I watched as Apollo teased and made sport of the pretty men and women surrounding his throne of fire. I watched as he simpered and pandered to the plebs with his silly words and vain-filled smiles.

I watched as Zeus played with woman after woman, promising them the whole world—until he got what he wanted from them. Then, he’d toss them out of Olympus without so much as a fare-the-well, his lusts sated and his promises long forgotten.

I watched as Hera, in her pettiness against Zeus, took her vengeance out on those very same mortals, turning them into twisted amalgamations of both man and beast.

I watched as they all lied, cheated, and stole over and over again. The party never ended for them. Their lusts and desires were a bottomless pit that could never be sated.

And the resentment in my heart grew. It festered.

I hated them all.

Every last one of them.

Because if any praises were due, then surely they were due to life. Surely, they were due to me.

The waters around me began to boil.

You are wrong, Thalassa. You are so very wrong.

I hissed at the voice to shut up, and it did.

I shot up, still trapped in the memories, the nightmarish visions of what the man with the dark eyes had done to me.

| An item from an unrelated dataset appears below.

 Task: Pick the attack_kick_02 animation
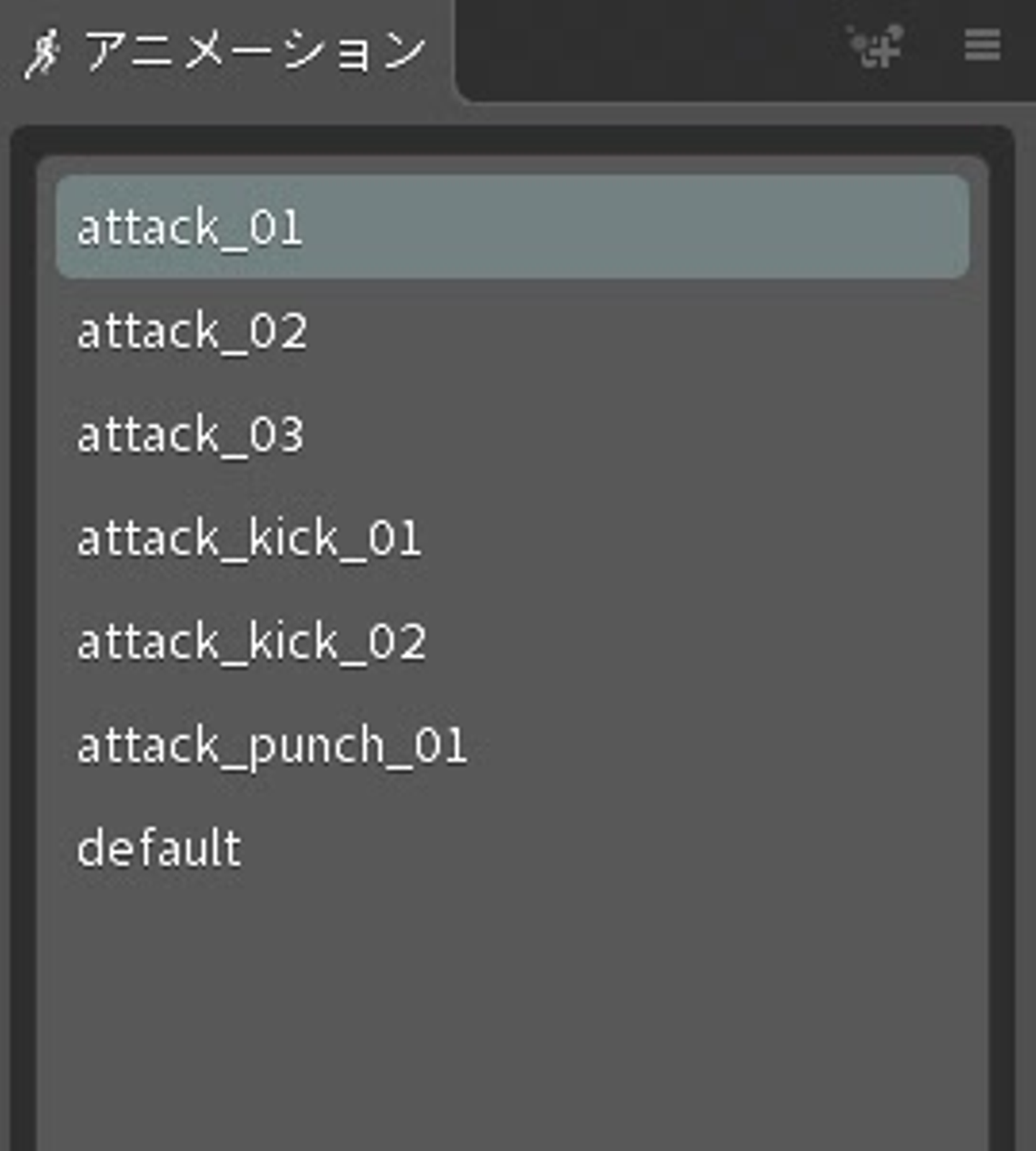pos(252,642)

I looked around at the darkness of my home, trying to make sense of what I’d seen. I’d not been sleeping, but somehow I’d been entranced.

And the moment I thought it, I saw the golden dust of Hypnos’s sleeping power flicker by on a current. “Stay out of my realm, Sleep,” I hissed. “This is the only warning you’ll get from me.”

I felt the absence of Hypnos immediately. He’d left without so much as a word of parting. The bloody, self-righteous lesser god had tried to trick me. But I would be on guard to his wily ways from now on. I curled my lips in disgust.

I’d never say it out loud, but the trance had done me good. I felt more centered and rested somehow, less manic. And I could recall in sharp detail every nuance of what had been shown me.

I recalled not just my dream lover’s elicit touch, which had made me burn with shameful, depraved desires, but also his words, softly spoken, but strongly worded.

You are mine, Calypso, as surely as my dark heart will always be yours.”

That name was no longer my own, and yet it had once been connected to me. And if it belonged to me, then it also meant that the dark-eyed man would come for me. I covered my chest with my hand and pressed, knowing I would not feel the one thing I needed to be whole again, the one thing I would need before I could enact my plan—my heart, the final piece of me that the dark-eyed man had stolen.

I had no proof of that, but my mind was showing me all that I’d forgotten. It was telling me exactly where to go—into the underworld, toward a lesser god they called Hades. He was the dark-eyed man, and he was my true enemy.

I grinned as my anger rolled like fine whiskey all the way through me. Finally, I understood all that I was seeing. Finally, I got it.

He had to die so that I could finally, truly live.

And then, once I was done with him, I would turn my sights on the shining, golden ones of Mount Olympus and burn them all down.

Pathetic lesser gods. They thought all that praise was theirs, but I knew better. They were vengeful, spiteful children who did not deserve their pedestal. The worshippers deserved a better god.

And I would be that for them. It was my praise the Olympians stole. My worship.

I planted my hand on my chest and pressed hard, echoing with the same emptiness that stretched inside of me.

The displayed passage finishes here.